> [Request 1]:
In the regular expression post, list each escape sequence given with a hexadecimal value in parentheses, along with that value.
> [Request 2]:
Please copy the part of the regular expression post starting with "Procedure.i RegExMatch (text$, regex$" and going on through "to be checked.".

Some simple regular expression examples

luis · Post by **luis** » Sat Aug 27, 2011 5:03 pm

This is not really a "trick'n'tips" post, but I thought here was a better place than "general discussion".

Someone asked for some easy example, so I put together some. I'm not a regex expert so I hope this is not a pile of *beep*, I made it with good intentions

Just don't ask me for more complicate patterns !

Some more or less simple regexes :

RegExMatch()

Code: Select all

Procedure.i RegExMatch (text$, regex$ = "")
; [DESC]
; Verify if a regular expression match with the passed string.
;
; [INPUT]
; text$ : The string to be checked.
; regex$ : The regular expression to be used.
; 	
; [RETURN]
; 1 if there is a match, 0 if not, -1 if the regular expression is invalid.
;
; [NOTES]
; You can omit the regular expression between multiple calls it the regex doesn't change.
;
; Here is a list of some of the more useful commands for pattern matching and rember:
; the regex engine is eager, and ?, *, +, are greedy
;
; ^     = look at the start of the line (if used at the begin of the expression)
; $     = look at the end of the line
; \A    = look at the start of the string
; \Z    = look at the end of the string
; |     = OR
; ^     = NOT (if not at the begin)
;
; .     = any char that is not a newline (equivalent to [^\r\n] under Windows)
; ?     = the preceding char/token is optional (also used to switch from greedy to lazy, ie: *?)
;\s     = any whitespace such as [ \t\r\n]
;\S     = anything that is not a whitespace 
;\d     = any decimal digit [0-9]
;\D     = anything that is not a decimal digit
;\w     = any "word" character [A-Za-z0-9_] 
;\W     = anything that is not a "word" character
;\b     = a boundary between a word and a non-word
;\B     = no boundary between word characters
;\Q \E  = interpret all the characters between the \Q and the \E are as literal characters
;
; *     = 0 or many times  {0,} 
; +     = 1 or many times  {1,} (also used to switch from greedy to possessive, ie: *+)
; (     = start sub expression
; )     = end sub expression
; {n}   = repeated n times
; {n,m} = repeated n times min, but no more than m
; {n,}  = repeated n times min, unlimited max
; [     = start char specifier 
; ]     = end char specifier 
; (?i)  = case insensitive matching 
; (?-i) = case sensitive matching 
;
; ?:    = turn off capturing
; ?!    = negative lookahed, usually to match something not followed by something else
;         example: a(?!b) = a not followed by b
;
; \     = the escape character
; \e    = escape ($1B)
; \n    = newline ($0A)
; \r    = carriage return ($0D)
; \t    = tab ($09)

> [Material shown]:
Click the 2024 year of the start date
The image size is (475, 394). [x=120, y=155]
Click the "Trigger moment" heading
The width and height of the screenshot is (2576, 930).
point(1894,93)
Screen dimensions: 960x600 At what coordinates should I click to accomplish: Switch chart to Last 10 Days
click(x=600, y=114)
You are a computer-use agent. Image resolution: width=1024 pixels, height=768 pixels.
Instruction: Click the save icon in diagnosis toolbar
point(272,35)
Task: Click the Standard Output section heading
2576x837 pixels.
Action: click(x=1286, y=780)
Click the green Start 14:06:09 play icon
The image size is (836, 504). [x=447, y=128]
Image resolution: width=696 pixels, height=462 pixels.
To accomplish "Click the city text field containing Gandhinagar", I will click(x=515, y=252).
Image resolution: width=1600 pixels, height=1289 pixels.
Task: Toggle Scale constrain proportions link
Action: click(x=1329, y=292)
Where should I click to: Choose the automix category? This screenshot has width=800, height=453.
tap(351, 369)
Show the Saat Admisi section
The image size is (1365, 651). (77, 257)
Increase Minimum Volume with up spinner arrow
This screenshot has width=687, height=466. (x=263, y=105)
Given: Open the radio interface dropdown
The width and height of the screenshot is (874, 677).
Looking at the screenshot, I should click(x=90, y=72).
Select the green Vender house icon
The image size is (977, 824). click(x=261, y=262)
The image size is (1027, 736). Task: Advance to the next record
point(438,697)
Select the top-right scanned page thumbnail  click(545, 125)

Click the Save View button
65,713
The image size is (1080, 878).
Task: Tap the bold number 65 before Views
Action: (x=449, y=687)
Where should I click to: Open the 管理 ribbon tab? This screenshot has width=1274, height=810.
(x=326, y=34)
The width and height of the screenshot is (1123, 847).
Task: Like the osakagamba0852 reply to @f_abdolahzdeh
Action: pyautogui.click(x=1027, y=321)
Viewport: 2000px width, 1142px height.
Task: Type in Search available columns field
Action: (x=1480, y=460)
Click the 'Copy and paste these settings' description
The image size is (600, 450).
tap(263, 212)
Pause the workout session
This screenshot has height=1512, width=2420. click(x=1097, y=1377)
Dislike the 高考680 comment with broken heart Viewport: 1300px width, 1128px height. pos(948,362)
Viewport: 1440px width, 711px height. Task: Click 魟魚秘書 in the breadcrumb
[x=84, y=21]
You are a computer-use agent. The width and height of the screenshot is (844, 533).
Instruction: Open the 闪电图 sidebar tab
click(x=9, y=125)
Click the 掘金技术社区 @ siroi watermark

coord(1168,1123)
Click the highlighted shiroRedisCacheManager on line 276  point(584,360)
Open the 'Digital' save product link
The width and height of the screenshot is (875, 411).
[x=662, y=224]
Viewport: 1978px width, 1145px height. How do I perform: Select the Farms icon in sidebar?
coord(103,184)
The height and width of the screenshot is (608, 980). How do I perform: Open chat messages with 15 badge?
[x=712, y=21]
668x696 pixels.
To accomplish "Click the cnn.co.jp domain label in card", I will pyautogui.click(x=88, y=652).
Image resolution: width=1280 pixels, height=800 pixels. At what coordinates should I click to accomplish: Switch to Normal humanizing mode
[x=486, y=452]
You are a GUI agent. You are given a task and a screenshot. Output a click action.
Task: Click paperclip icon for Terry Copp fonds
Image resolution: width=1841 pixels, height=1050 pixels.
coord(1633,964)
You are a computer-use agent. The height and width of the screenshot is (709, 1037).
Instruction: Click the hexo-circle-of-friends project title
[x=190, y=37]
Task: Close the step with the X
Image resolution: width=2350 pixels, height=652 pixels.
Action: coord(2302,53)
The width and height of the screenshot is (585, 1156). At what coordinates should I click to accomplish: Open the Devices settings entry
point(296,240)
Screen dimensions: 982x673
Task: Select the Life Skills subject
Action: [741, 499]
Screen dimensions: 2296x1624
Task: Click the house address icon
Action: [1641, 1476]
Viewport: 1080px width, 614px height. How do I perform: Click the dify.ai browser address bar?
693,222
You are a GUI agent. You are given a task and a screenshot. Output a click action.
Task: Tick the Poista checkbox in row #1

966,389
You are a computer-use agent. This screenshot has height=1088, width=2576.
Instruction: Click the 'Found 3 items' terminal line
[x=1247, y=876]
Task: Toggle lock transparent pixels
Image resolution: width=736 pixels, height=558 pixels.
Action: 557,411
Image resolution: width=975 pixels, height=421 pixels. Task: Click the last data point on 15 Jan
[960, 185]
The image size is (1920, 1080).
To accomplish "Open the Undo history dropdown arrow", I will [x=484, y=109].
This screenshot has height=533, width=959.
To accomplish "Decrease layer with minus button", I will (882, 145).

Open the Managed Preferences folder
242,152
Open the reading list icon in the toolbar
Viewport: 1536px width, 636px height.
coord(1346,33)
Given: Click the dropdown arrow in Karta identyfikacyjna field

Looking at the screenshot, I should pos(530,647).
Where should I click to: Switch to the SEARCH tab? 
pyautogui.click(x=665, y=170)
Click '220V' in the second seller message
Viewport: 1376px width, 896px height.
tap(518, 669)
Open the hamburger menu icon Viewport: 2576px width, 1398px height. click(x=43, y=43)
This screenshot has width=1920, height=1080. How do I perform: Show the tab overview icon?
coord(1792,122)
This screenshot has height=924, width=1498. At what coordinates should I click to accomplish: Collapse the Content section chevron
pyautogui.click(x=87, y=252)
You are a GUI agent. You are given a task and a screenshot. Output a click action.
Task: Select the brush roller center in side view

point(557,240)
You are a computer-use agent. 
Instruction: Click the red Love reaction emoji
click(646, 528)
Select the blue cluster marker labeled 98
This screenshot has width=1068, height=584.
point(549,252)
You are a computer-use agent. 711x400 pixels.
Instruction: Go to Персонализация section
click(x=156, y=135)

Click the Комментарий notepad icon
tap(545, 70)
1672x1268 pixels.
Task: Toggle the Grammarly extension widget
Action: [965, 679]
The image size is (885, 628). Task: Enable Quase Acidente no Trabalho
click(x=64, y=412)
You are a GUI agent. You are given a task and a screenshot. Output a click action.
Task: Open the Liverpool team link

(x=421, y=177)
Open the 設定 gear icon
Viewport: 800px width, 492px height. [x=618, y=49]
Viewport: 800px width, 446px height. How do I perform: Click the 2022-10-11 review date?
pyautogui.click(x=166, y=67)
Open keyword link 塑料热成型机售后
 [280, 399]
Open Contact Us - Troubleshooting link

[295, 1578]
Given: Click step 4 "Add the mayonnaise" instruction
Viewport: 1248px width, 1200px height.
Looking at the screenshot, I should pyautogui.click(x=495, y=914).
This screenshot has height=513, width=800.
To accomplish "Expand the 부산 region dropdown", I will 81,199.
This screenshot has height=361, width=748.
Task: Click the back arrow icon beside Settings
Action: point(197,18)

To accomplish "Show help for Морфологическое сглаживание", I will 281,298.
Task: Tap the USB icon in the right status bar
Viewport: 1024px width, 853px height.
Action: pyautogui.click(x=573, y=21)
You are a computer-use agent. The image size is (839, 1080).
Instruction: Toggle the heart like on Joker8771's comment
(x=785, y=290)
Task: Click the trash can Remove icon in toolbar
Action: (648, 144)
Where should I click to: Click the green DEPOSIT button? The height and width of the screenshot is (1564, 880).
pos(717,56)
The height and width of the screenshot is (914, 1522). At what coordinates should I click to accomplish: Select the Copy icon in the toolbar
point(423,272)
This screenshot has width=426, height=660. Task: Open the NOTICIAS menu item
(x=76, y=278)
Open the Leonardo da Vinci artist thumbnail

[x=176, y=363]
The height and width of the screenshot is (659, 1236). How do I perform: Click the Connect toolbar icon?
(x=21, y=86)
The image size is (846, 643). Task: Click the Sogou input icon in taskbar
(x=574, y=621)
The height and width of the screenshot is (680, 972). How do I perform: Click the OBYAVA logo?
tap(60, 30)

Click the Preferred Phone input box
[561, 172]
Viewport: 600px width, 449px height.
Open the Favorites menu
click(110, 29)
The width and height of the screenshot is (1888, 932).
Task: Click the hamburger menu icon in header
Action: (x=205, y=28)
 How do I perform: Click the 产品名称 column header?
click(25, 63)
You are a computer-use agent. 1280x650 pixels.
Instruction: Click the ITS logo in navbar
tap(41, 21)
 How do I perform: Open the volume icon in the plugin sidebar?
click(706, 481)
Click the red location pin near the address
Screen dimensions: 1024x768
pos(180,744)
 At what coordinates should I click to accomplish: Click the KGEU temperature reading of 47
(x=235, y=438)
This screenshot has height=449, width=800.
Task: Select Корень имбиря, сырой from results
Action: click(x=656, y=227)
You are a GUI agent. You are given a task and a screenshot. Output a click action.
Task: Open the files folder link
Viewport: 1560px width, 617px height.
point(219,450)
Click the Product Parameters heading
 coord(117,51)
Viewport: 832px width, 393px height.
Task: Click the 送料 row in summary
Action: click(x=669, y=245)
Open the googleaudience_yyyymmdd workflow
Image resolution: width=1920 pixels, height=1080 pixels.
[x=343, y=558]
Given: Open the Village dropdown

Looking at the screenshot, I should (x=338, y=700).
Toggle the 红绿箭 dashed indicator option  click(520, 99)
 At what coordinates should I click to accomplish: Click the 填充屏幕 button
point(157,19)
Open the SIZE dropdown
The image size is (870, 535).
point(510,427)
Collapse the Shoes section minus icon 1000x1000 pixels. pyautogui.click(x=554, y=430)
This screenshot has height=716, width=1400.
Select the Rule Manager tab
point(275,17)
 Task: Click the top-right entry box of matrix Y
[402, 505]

> [Full solution 1]:
- \e: $1B
- \n: $0A
- \r: $0D
- \t: $09

> [Full solution 2]:
Procedure.i RegExMatch (text$, regex$ = "")
; [DESC]
; Verify if a regular expression match with the passed string.
;
; [INPUT]
; text$ : The string to be checked.